Escolhido pelo PL para disputar uma das vagas de Rondônia no Senado, Bruno Bolsonaro Scheid destacou a contribuição de produtores rurais, empresários, voluntários e milhares de doadores para a manutenção dos atendimentos realizados pelo Hospital do Amor.
Em vídeo divulgado nas redes sociais, Bruno relembrou reportagem segundo a qual o agro chegou a responder por 70% das doações recebidas pelo Hospital do Amor. Para ele, o dado demonstra a dimensão da contribuição do setor produtivo e reforça a necessidade de reconhecer quem abre mão de parte da própria produção para ajudar pacientes de diferentes regiões do país.
“O Hospital do Amor não tem dono. Não é de A ou de B”, afirmou Bruno, ao rejeitar qualquer tentativa de transformar a instituição ou as ações solidárias em patrimônio de grupos e agentes políticos.
Na avaliação dele, o protagonismo deve permanecer com quem realmente contribui. Bruno citou o exemplo dos pecuaristas que retiram um bezerro de suas propriedades para doar a leilões beneficentes, muitas vezes mesmo diante das dificuldades enfrentadas no campo.
Segundo ele, esses produtores precisam conhecer o resultado concreto da própria solidariedade. Saber que um animal doado ajudou a custear o atendimento de alguém que nunca conheceram pode fortalecer o vínculo com a instituição e estimular novas contribuições.
“Você que deu um bezerro salvou a vida da Maria que você não conhece. Como é que ele se sente? Não tem ninguém falando isso para quem paga a conta”, declarou.
Para Bruno, reconhecimento não é apenas uma homenagem. É uma forma de motivar produtores, empresários e voluntários a permanecerem envolvidos com a causa. Quanto mais o doador souber sobre o impacto provocado por sua contribuição, maior será a capacidade de mobilização em favor do hospital.
O pecuarista também defendeu que representantes públicos atuem como instrumentos de aproximação entre a sociedade e a instituição, sem tomar para si o mérito das doações. Na visão dele, o papel político deve ser abrir portas, fortalecer parcerias e ampliar a arrecadação.

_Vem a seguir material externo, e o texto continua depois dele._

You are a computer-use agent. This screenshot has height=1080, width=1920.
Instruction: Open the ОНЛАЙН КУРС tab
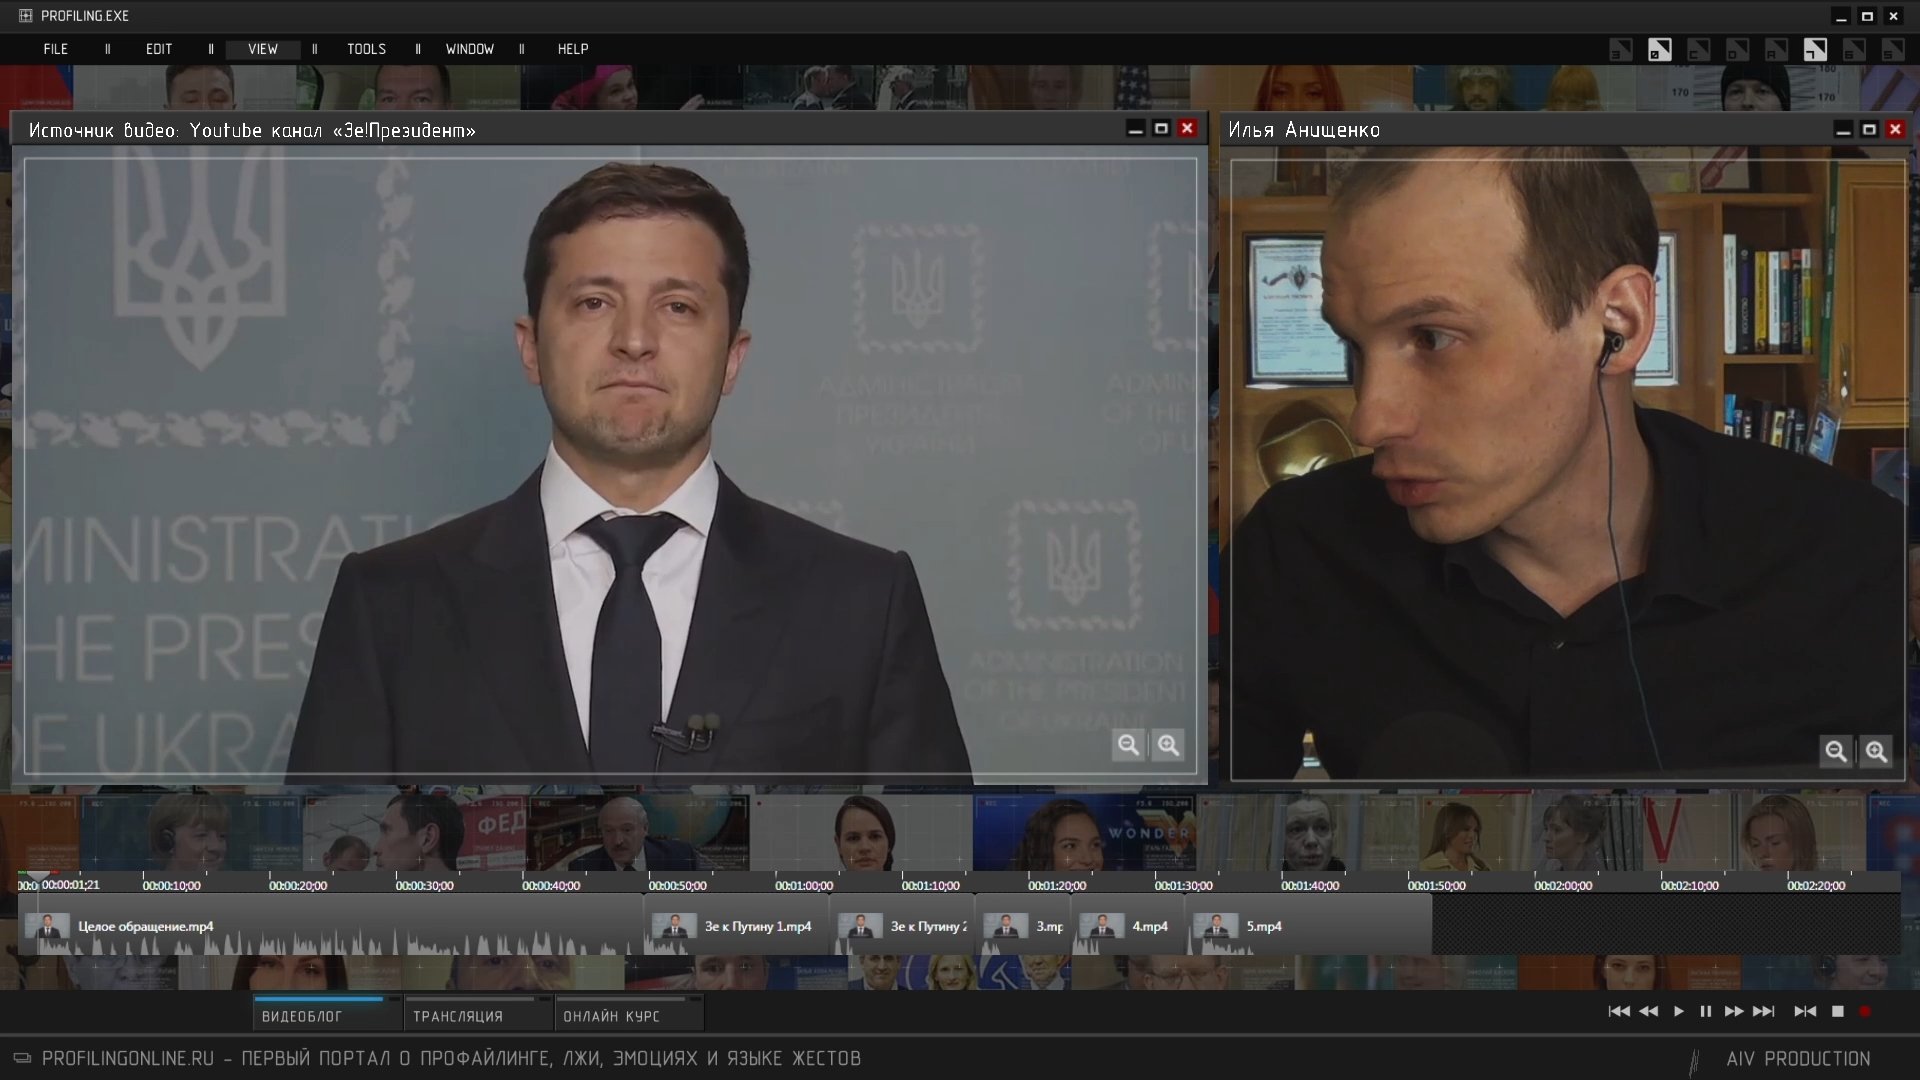(x=611, y=1016)
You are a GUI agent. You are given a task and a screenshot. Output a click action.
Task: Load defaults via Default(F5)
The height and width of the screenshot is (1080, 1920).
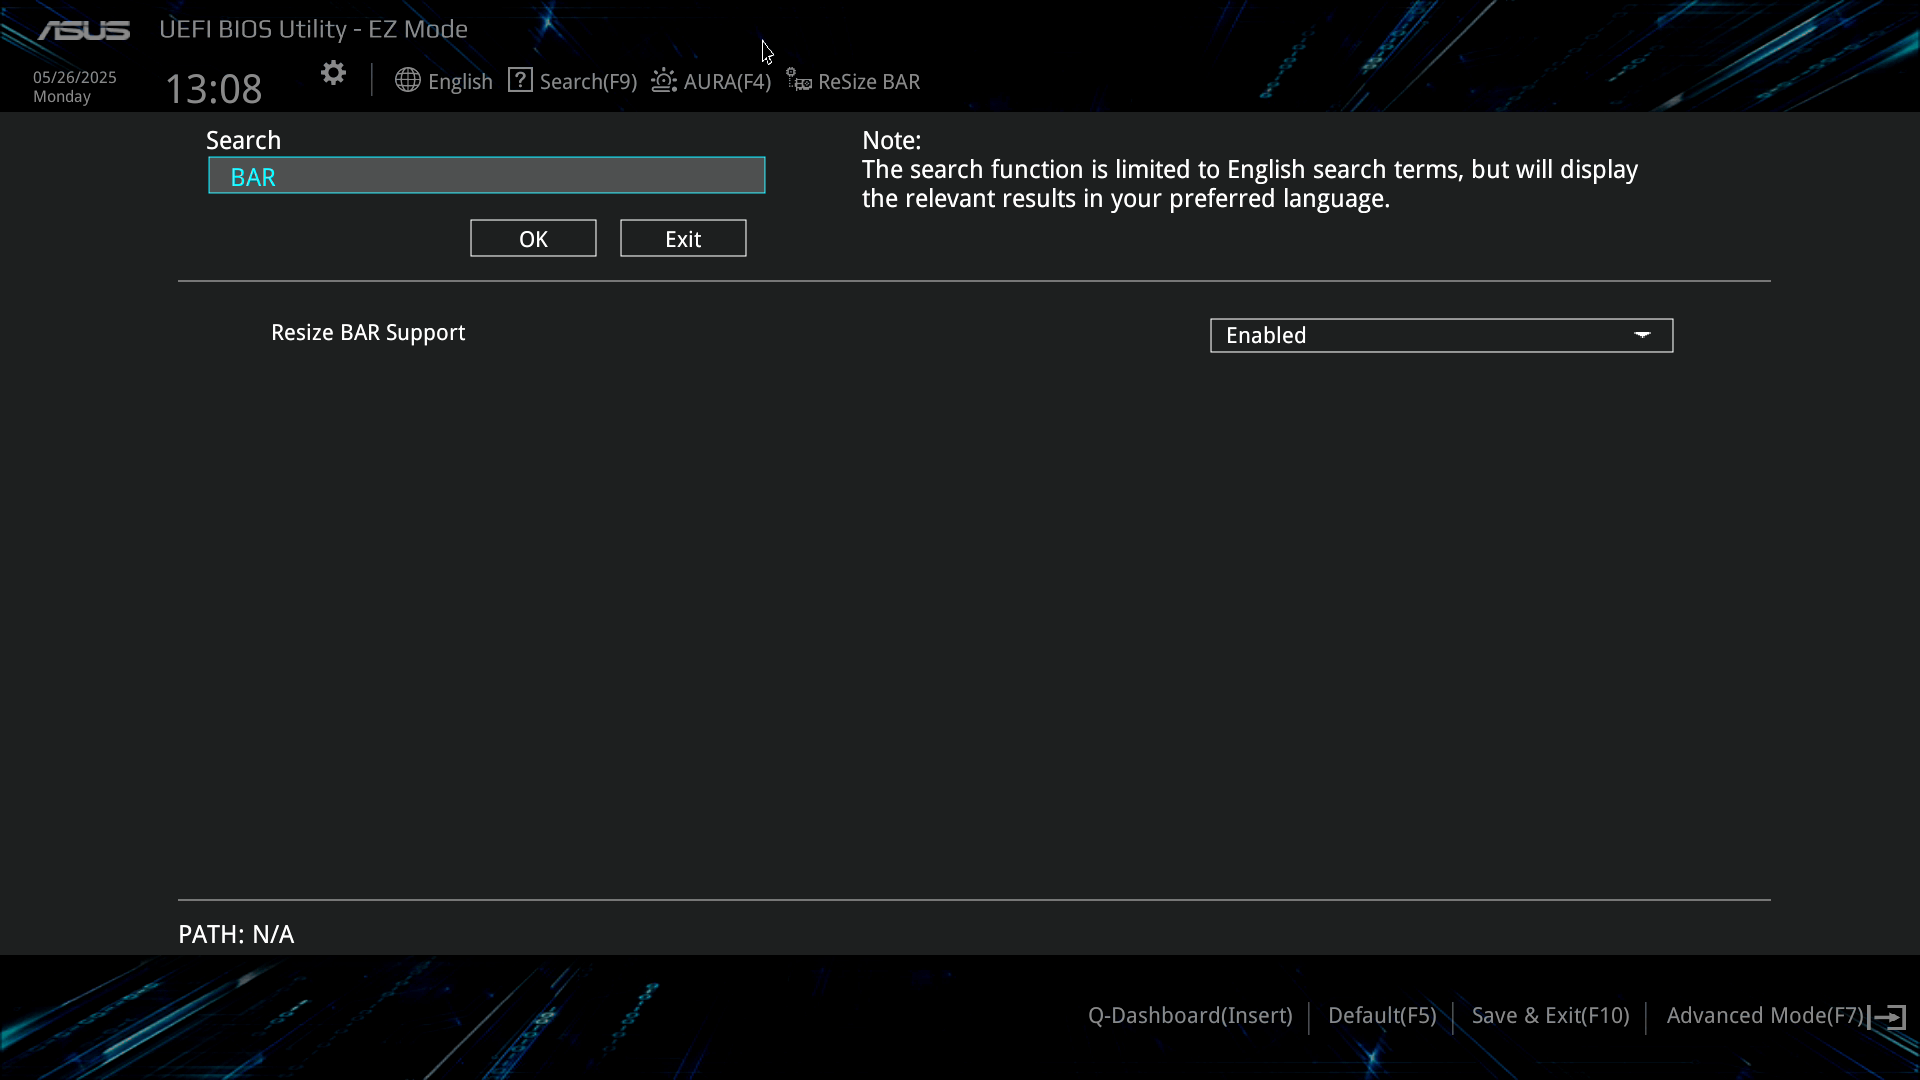click(1382, 1016)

“Se eu estiver em uma cadeira pública, nós vamos dobrar a arrecadação do Hospital do Amor. Vamos dar mérito para quem tem mérito, e não para o agente político”, afirmou Bruno.
A declaração reforça uma das bandeiras defendidas por Bruno Bolsonaro Scheid: valorizar o setor produtivo e transformar a representação política em uma ferramenta para fortalecer iniciativas que já nascem da própria sociedade.
Para Bruno, o Hospital do Amor está acima de partidos, autoridades ou projetos pessoais. A instituição pertence à causa que representa — e o reconhecimento deve chegar a quem, silenciosamente, ajuda a mantê-la funcionando.